World Exclusive: XBox One (Durango) GPU detailed


 

General Purpose Registers

Each SIMD contains 256 vector general purpose registers (VGPRs), and 512 scalar general purpose registers (SGPRs). Both types of GPR store 32-bit data: An SGPR contains a single 32-bit value shared across threads, while a VGPR represents an array of 32-bit values, one per thread within a vector. Each thread can only see its own entry within a VGPR.

GPRs record intermediate results between instructions of the shader. To each newly created vector, the GPU assigns a range of VGPRs and a range of SGPRs—as many as needed by the shader up to a limit of 256 VGPRs and 104 SGPRs. Some GPRs are consumed implicitly by the system—for instance, to hold literal constants, index inputs, barycentric coordinates, or metadata for debugging.

The number of available GPRs can be a limiting factor in the ability of the SIMD to hide latency by switching to other vectors. If all the GPRs for a SIMD are already assigned, then no new vector can begin executing. And then, if all active vectors stall, the SIMD goes idle until one of the stalls ends.

Like most modern GPUs, the Durango GPU uses a unified shader architecture (USA), which means that the same SCs are used interchangeably for all stages of the shader pipeline: vertex, hull, domain, geometry, pixel, and compute. On Durango, GPR usage is also unified; there is no longer any fixed allocation of GPRs to vertex or pixel shading as on Xbox 360.

Constants

The Durango GPU has no dedicated registers to hold shader constants. When a shader references a constant buffer, the compiler decides how these accesses will be implemented. The compiler can specify that constants be preloaded into GPRs. The compiler may fetch constants from memory by using scalar instructions. The compiler may cache constants in the LSM.

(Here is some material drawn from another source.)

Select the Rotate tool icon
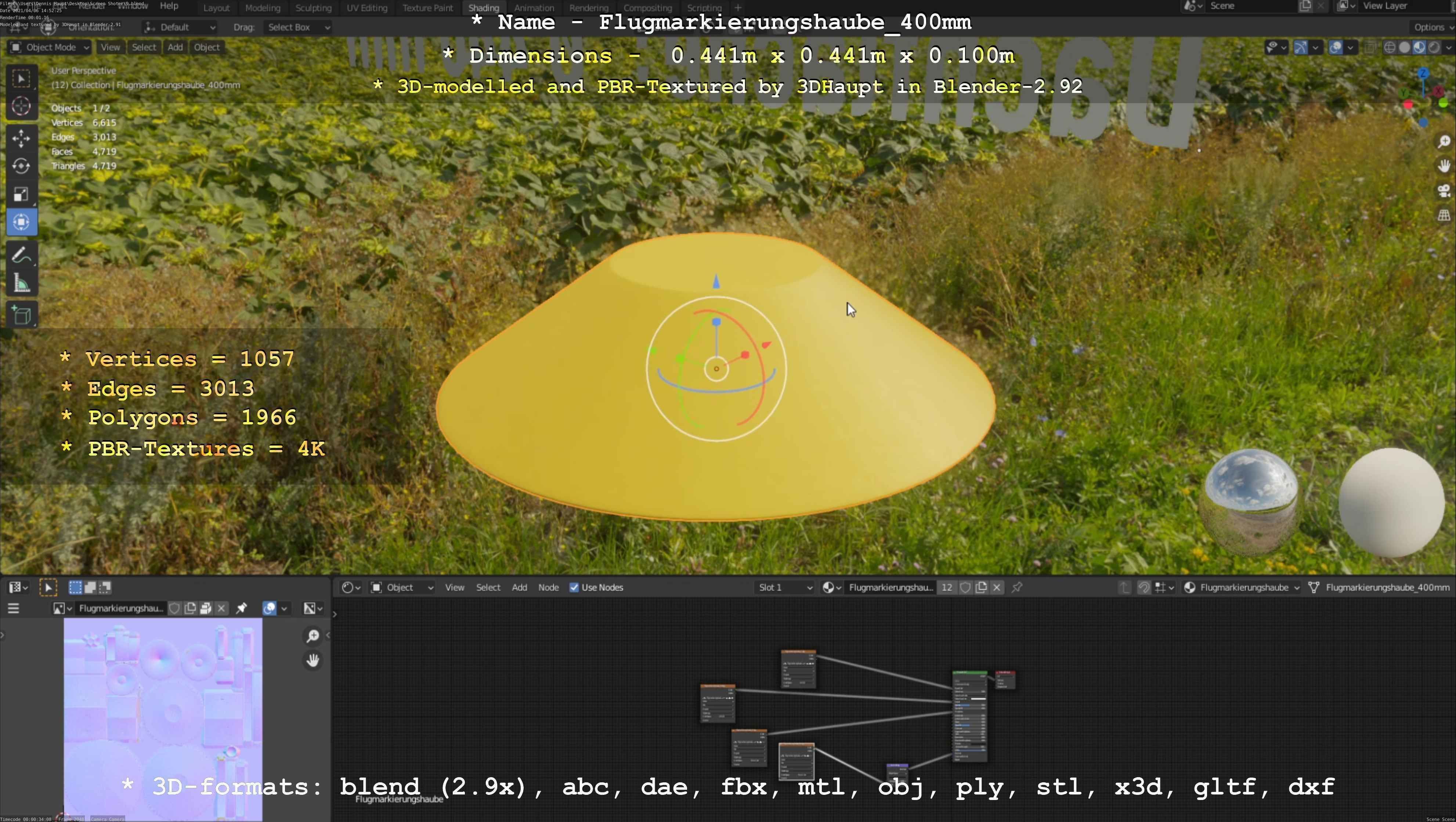Screen dimensions: 1456x822 tap(21, 166)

A shader constant may be either global (constant over the whole draw call) or indexed (immutable, but varying by thread). Indexed constants must be fetched using vector instructions, and are correspondingly more expensive than global constants. This cost is somewhat analogous to the constant waterfalling penalty from Xbox 360, although the mechanism is different.

Branches

Branch instructions are executed by the scheduler and have the same ideal cost as computation instructions. Just as they do on CPUs, however, branches may incur pipeline stalls while awaiting the result of the instruction which determines the branch direction. Not-taken branches introduce subsequent pipeline bubbles. Taken branches require a read from the instruction cache, which incurs an additional delay. All these potential costs are moot as long as there are enough active vectors to hide the stalls.

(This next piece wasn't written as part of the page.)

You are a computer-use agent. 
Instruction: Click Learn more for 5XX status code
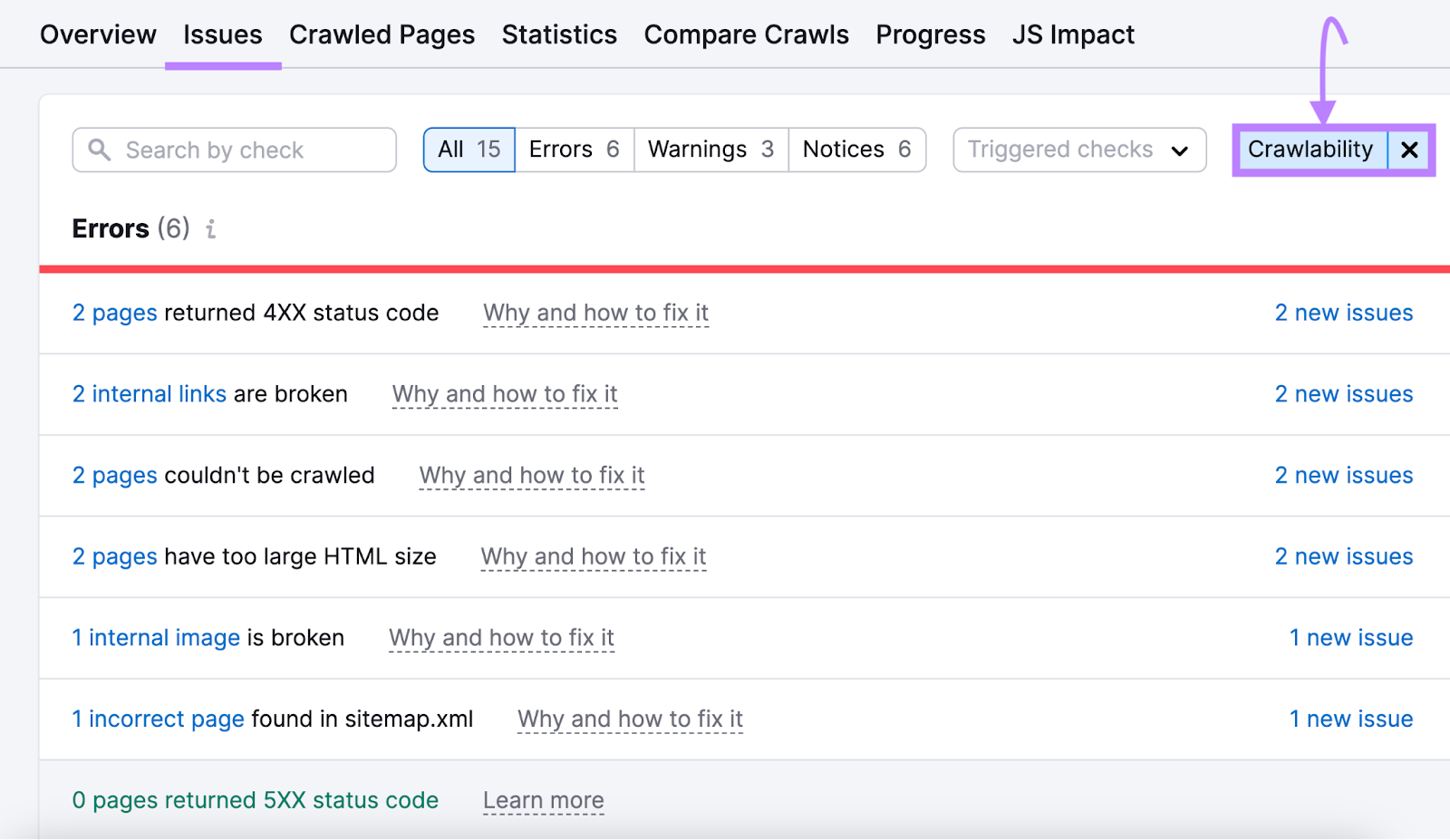coord(543,799)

Branching is inherently problematic on a SIMD architecture where many threads execute in lockstep, and agreement about the branch direction is not guaranteed. The HLSL compiler can implement branch logic in one of several ways:

  • Predication – Both paths are executed; calculations that should not happen for a particular thread are masked out.
  • Predicated jump – If all threads decide the branch in the same way, only the correct path is executed; otherwise, both paths are executed.
  • Skip – Both paths are followed, but instructions that are executed by no threads are skipped over at a faster rate.

 

Interpolation

The Durango GPU has no fixed function interpolation units. Instead, a dedicated GPU component routes vertex shader output data to the LSM of whichever SC (or SCs) ends up running the pixel shader. This routing mechanism allows pixels to be shaded by a different SC than the one that shaded the associated vertices.

Before pixel shader startup, the GPU automatically populates two registers with interpolation metadata:

  • One SGPR is a bitfield that contains:
    • a pointer to the area of the LSM where vertex shader output was stored
    • a description of which pixels in the current vector came from which vertices
  • Two VGPRs contain barycentric coordinates for each pixel (the third barycentric coordinate is implicit)

 

It is the responsibility of the shader compiler to generate microcode prologues that perform the actual interpolation calculations. The SCs have special purpose multiply-add instructions that read some of their inputs directly from the LSM. A single float interpolation across a triangle can be accomplished by using two of these instructions.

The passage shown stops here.